Senin, 17 Oktober 2016

Antara Katak dalam Panci dan Katak dalam Tempurung

Musim hujan, tiba-tiba teringat katak. Kodok sih sebetulnya yang saya ingat. Tapi karena tak ada peribahasa "Kodok dalam tempurung," ya anggaplah katak yang berada dalam tempurung. Saya tak ingin menuding orang lain sebagai katak. Saya lah katak itu. Setidaknya itu yang dikatakan kawan saya belakangan. Karena pada dasarnya saya senang mendengarkan, maka cerita perihal katak ini pun saya dengar baik-baik.

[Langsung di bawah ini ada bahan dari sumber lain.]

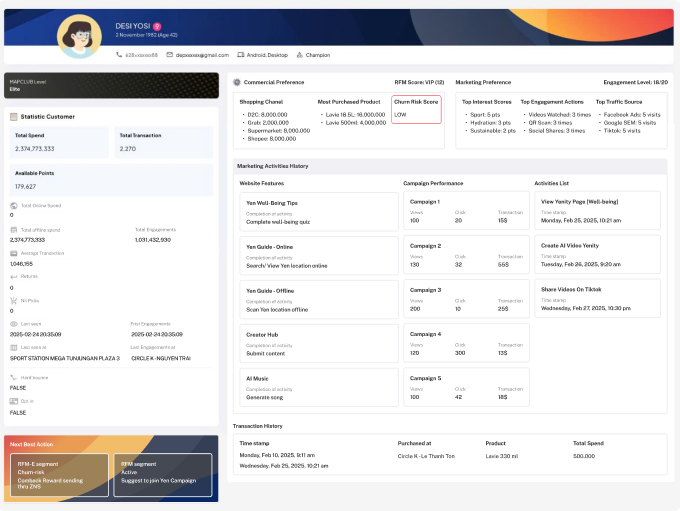Click the eye icon beside Last seen
This screenshot has height=511, width=680.
14,324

Seorang kawan saya mulai bercerita, "Ada seekor katak dalam sebuah panci. Dia nyaman berada disana karena merasa tak dalam bahaya. Sampai kemudian panci itu diangkat ke sebuah tungku oleh pemiliknya. Si katak tetap diam dalam panci, karena masih merasa nyaman dengan air yang dingin. Lama-lama air tersebut menjadi hangat, katak masih diam saja. Dia pun nyaman-nyaman saja dengan air hangat. Kemudian air hangat tadi mulai memanas, katak mulai merasa gerah, tapi dia tidak melompat karena merasa air yang mulai memanas itu tak terlalu membahayakan hidupnya. Sampai akhirnya, air di panci mulai mendidih. Katak, mulai berpikir untuk melompat. Tapi itu sudah bukan saatnya untuk  berpikir. Akhirnya katak itu mati dalam panci berisi air mendidih sebelum dia sempat melompat." Dan seperti biasa..saya hanya manggut-manggut.

Kawan yang lain memulai percakapan juga tentang katak. "Mungkin semua orang dipengaruhi musim hujan," begitu pikir saya. Sebetulnya dia tak secara gamblang berbicara soal katak. Dia hanya bilang bahwa katak dalam tempurung tak bisa kemana-mana. Ditinjau dari sudut manapun, saya tak punya celah untuk menyangkal perkataannya. Jadi saya dengarkan saja ceramahnya perihal katak ini. Saya selalu senang mendengarkan. Dan dengan mendengarkan, saya jadi lebih banyak mengerti dan memahami. "Keresahan itu harus selalu kau jaga. Itu yang akan mendorongmu keluar dari tempurungmu," katanya dengan nada bicara yang selalu saya sukai. "Keluarlah!" Satu kata itu lah yang akhirnya menutup perbincangan kami.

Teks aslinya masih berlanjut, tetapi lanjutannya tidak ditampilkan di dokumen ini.